Determining the correct rate of descent (RoD) or vertical speed (V/S) is a critical attribute if an aircraft is to arrive at the correct altitude and avoid excessive descent rates.  Control of the vertical path uses two different methods: the step-down method and the constant descent method.  Both methods assume that the aircraft is being flown in landing configuration at the final approach speed (VaPP) from the final approach fix (FAF) to the landing initiation of the missed approach.

Non Precision Approaches (NPA)

Historically, non precision approaches reference ground navigation aids that exhibit a degree of inaccuracy, which is often enhanced by the poorly defined vertical path published on an approach chart; NPA charts typically provide only an assigned altitude at the FAF and the distance from the FAF to the MAP.  Thus, flight crew awareness of the aircraft’s vertical position versus the intended vertical path of the final approach can be quite low when executing traditional style step-down approaches.

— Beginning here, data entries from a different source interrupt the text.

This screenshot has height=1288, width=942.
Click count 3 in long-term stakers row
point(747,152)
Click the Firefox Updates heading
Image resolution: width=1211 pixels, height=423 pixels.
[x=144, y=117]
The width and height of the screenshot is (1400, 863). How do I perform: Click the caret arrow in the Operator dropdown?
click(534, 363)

Flight crews today, especially those flying in and out of busy intercity hubs, rarely execute step down approaches as computer and GPS-orientated systems have replaced traditional methods of navigation.  However, as the flight into Canberra revealed, the best system may at times be inoperative or fail and it is good airmanship to understand and be able to remember one or more of the below- mentioned equations. 

Today's avionics systems provide a high level of redundancy and the Boeing 737-800 NG incorporates a number of integrated aids to assist a flight crew during descent and approach.  In this article, I will discuss the following:

  • Calculations to determine rate of descent and glide path;

  • Vertical Bearing Indicator (VBI);

  • Altitude Range Arc; and,

  • Vertical Development (VERT DEV).

Rate of Descent & Glideslope Calculations

To determine the best vertical speed to use during a non precision approach, flight crews regularly use a number of 'back of the envelope' calculations to determine rate of descent and glide path – some more accurate than others.  Search ‘determine descent rate’ in Google.  Some of the more commonly used rules of thumb are:

  • Divide your ground speed by 2, then add a zero (120 kias / 2 = 60, add 0 = 600 fpm).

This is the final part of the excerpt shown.